- **Entnommener Text**
==========

Die Belastung am untersten Rand dieser Gesellschaft war und ist auch in Hamburg besonders groß. Milliarden Euro schwere Konjunkturprogramme kommen bei vielen Menschen gar nicht erst an. So wurde der ausgezahlte Kinderbonus von 300 Euro pro Kind nicht mit Hartz-IVLeistungen verrechnet. Es dauerte bis zum Mai 2021, bis alle Beziehenden von Hartz IV und Altersgrundsicherung einen einmaligen Betrag von gerade einmal 150 Euro ausgezahlt bekamen. Besonders hoch ist das Armutsrisiko laut Statistik bei Familien mit drei und mehr Kindern (30,9 Prozent) sowie bei Alleinerziehenden (40,5 Prozent). Erwerbslose und Menschen mit niedrigen Bildungsabschlüssen sowie Migrationshintergrund sind ebenfalls stark überproportional betroffen.

==========

[Gespeicherte Einträge]
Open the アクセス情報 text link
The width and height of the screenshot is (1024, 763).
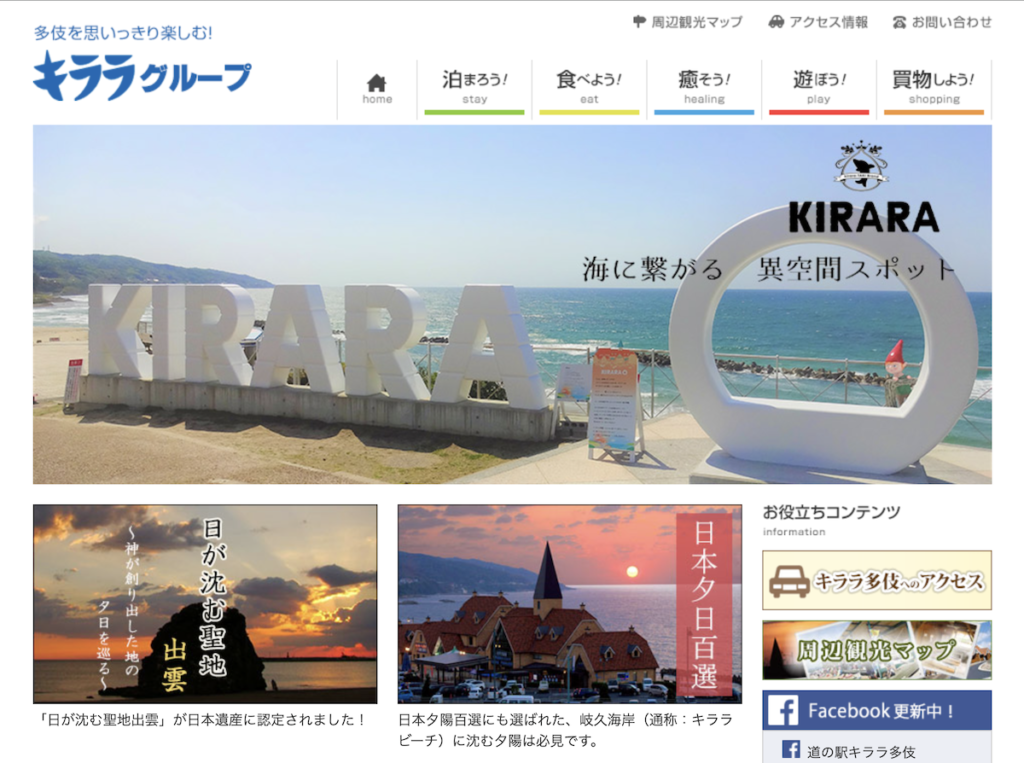[x=828, y=21]
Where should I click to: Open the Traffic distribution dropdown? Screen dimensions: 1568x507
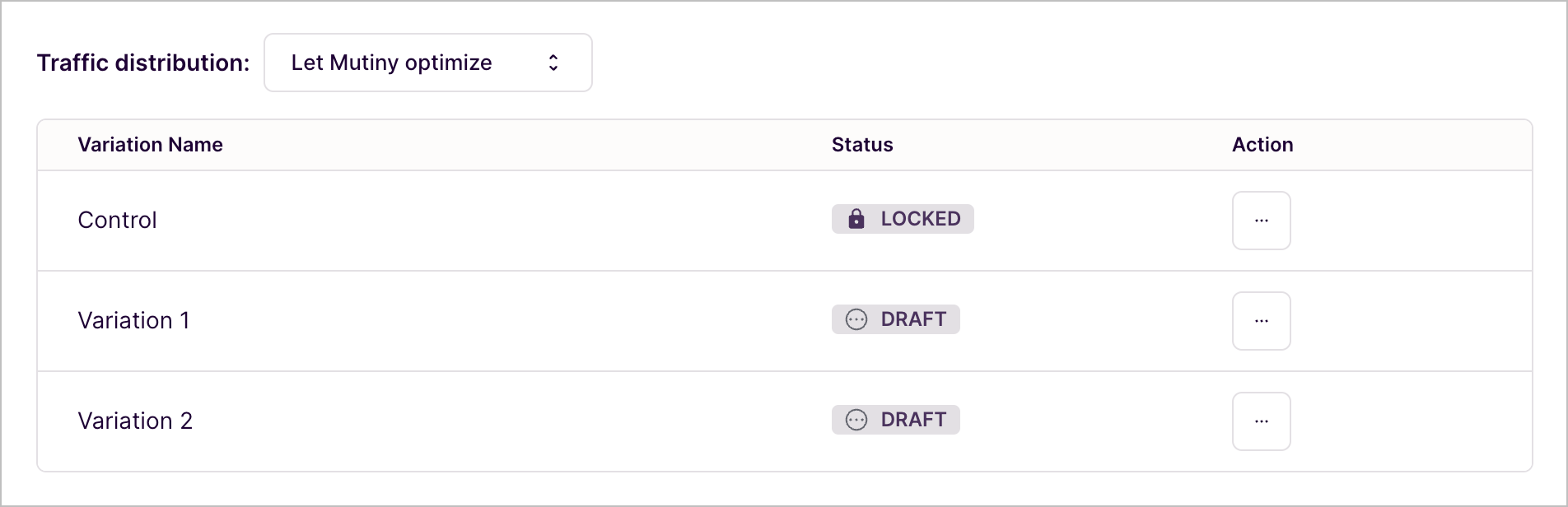[x=427, y=63]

==========

- **Zu lösende Aufgaben**
[A] Beantworte anhand des Textes über Armut in Hamburg:
(i) Wie viel Geld gab es beim Kinderbonus pro Kind?
(ii) Bis wann dauerte es, bis alle Beziehenden von Hartz IV und Altersgrundsicherung den einmaligen Betrag bekamen, und wie hoch war er?
(iii) Wie hoch ist das Armutsrisiko bei Alleinerziehenden?
[B] Schreib aus dem Text über Armut in Hamburg den Abschnitt zwischen „Die Belastung am“ und „stark überproportional betroffen.“ ab, beides eingeschlossen.

- **Schriftliche Antworten**
[A]
(i) 300 Euro pro Kind.
(ii) Bis zum Mai 2021; der Betrag lag bei 150 Euro.
(iii) 40,5 Prozent.

[B]
Die Belastung am untersten Rand dieser Gesellschaft war und ist auch in Hamburg besonders groß. Milliarden Euro schwere Konjunkturprogramme kommen bei vielen Menschen gar nicht erst an. So wurde der ausgezahlte Kinderbonus von 300 Euro pro Kind nicht mit Hartz-IVLeistungen verrechnet. Es dauerte bis zum Mai 2021, bis alle Beziehenden von Hartz IV und Altersgrundsicherung einen einmaligen Betrag von gerade einmal 150 Euro ausgezahlt bekamen. Besonders hoch ist das Armutsrisiko laut Statistik bei Familien mit drei und mehr Kindern (30,9 Prozent) sowie bei Alleinerziehenden (40,5 Prozent). Erwerbslose und Menschen mit niedrigen Bildungsabschlüssen sowie Migrationshintergrund sind ebenfalls stark überproportional betroffen.